L’utilisation d’APSS a permis de poursuivre efficacement les activités d’antibiogouvernance malgré les défis engendrés par la pandémie de COVID-19. « J’ai pu continuer à assurer une antibiogouvernance tout en gérant la pandémie durant les autres 16 heures de la journée. Nous n’avons pas eu à abandonner le logiciel APSS, puisqu’il était si bien intégré. »

« L’antibiogouvernance aurait dû être abandonnée puisqu’elle semble être une activité moins essentielle que la gestion des soins aux patients », mentionne Dr Martin en ce qui a trait à la décision de continuer à utiliser le logiciel APSS. « Mais, comme nous disposons d’une excellente structure avec le logiciel APSS, nous pouvons continuer à l’utiliser.
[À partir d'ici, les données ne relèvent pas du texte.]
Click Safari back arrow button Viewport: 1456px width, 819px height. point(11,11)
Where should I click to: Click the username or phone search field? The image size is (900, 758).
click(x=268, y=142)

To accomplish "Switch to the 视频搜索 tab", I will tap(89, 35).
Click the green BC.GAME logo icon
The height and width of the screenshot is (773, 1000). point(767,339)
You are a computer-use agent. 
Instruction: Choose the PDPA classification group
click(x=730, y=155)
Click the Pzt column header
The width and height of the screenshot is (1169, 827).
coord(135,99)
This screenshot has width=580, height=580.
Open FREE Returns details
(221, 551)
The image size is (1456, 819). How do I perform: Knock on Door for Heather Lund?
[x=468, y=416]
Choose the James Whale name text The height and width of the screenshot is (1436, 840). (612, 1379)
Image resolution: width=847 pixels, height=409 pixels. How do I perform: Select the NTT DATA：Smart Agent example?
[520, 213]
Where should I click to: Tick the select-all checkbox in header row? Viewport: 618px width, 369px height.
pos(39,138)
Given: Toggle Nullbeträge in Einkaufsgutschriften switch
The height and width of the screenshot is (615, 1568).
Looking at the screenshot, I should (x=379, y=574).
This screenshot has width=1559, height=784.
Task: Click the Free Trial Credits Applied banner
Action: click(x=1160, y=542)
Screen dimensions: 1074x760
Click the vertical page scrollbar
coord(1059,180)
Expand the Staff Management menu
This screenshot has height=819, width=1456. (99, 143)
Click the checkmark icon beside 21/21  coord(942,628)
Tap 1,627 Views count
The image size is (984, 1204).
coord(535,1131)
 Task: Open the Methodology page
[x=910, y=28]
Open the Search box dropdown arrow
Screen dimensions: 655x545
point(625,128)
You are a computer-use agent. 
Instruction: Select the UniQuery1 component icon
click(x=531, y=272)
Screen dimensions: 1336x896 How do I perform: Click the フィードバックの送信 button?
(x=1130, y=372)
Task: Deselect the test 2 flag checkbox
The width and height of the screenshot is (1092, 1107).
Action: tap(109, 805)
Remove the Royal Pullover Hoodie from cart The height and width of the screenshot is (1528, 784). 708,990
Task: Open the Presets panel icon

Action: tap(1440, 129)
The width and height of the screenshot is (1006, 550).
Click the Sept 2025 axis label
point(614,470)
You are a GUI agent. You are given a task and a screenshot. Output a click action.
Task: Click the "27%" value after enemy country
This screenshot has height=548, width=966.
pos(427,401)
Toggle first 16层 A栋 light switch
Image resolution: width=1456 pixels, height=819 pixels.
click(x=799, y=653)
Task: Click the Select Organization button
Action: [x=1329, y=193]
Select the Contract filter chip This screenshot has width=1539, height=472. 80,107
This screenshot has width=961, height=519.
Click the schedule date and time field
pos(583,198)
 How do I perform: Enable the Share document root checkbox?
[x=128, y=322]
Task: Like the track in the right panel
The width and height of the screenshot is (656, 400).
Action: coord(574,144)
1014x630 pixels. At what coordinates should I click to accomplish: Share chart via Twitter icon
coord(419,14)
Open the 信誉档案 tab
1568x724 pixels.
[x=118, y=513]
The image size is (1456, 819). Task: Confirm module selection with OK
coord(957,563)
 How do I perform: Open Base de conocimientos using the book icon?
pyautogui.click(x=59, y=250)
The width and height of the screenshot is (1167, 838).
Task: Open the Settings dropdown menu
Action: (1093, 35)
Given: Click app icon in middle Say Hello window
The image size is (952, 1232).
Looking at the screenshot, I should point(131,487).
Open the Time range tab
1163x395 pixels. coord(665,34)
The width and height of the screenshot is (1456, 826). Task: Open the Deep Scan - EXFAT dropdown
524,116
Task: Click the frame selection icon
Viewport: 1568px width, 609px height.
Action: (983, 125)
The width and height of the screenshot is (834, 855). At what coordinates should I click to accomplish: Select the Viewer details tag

Nous avons pu procéder à certaines interventions puisqu’en raison de la COVID-19, beaucoup d’antibiotiques ont été prescrits pour des infections. Grâce au logiciel APSS, nous avons détecté quelques cas où des antibiotiques à trop large spectre étaient utilisés chez des patients atteints de COVID-19. »

Donner d’excellents soins aux patients grâce aux logiciels APSS et ZINC

L’utilisation d’APSS contribue à fournir des traitements personnalisés grâce à des algorithmes qui détectent des cas de patients ayant des conditions cliniques particulières. Selon Dr Martin, « Plusieurs patients tirent profit de l’utilisation du logiciel APSS.  A titre d’exemple, ceux qui n’ont pas reçu le bon traitement, ceux qui sont atteints d’une infection causée par une bactérie résistante et ceux dont le traitement est trop agressif pour leur condition clinique, indique Dr Martin. Le logiciel APSS touche à tout! Il signale la nécessité d’une éventuelle intervention pour les infections les plus prévalentes à l’hôpital soit celles des voies urinaires. De même, le logiciel est d’une grande utilité pour réviser les antimicrobiens destinés à d’autres types d’infections telles que les pneumonies, les septicémies et les méningites, pour ne nommer que celles-ci. »

En ce qui a trait au logiciel de surveillance des infections nosocomiales ZINC, il appuie les praticiens de l’équipe de prévention et contrôle des infections dans l’identification en temps réel des cas infectés, colonisés ou suspectés. Il facilite aussi le suivi de ceux-ci ainsi que la documentation des précautions additionnelles.

A noter qu’une utilisation conjointe des 2 logiciels, APSS et ZINC, permet de prodiguer des soins sécuritaires et des traitements adaptés aux patients hospitalisés tout en agissant sur les bactéries multirésistantes (BMR). En effet, ZINC est un outil essentiel pour limiter la propagation des BMR et d’autres infections transmissibles aux patients réduisant ainsi le risque d’initiation de traitements antimicrobiens. Quant à APSS, il permet une gestion efficace de ces derniers réduisant ainsi l’apparition des BMR mais aussi de potentiels effets secondaires liés au traitement chez les patients. « Lorsqu’on combine la mise en place du programme de prévention des infections facilité le logiciel ZINC, avec le programme d’antibiogouvernance facilité par le logiciel APSS, ils deviennent une arme efficace contre les infections causées par les BMR, mentionne Dr Martin » De plus, l’utilisation de ces 2 logiciels conjointement ne peut être qu’efficace car elle permet aux hôpitaux de continuer à s’enligner avec la réalité du Québec qui a toujours affiché un faible taux de BMR soit de SARM, ERV et de C. difficile comparativement aux autres provinces (selon Dr Martin).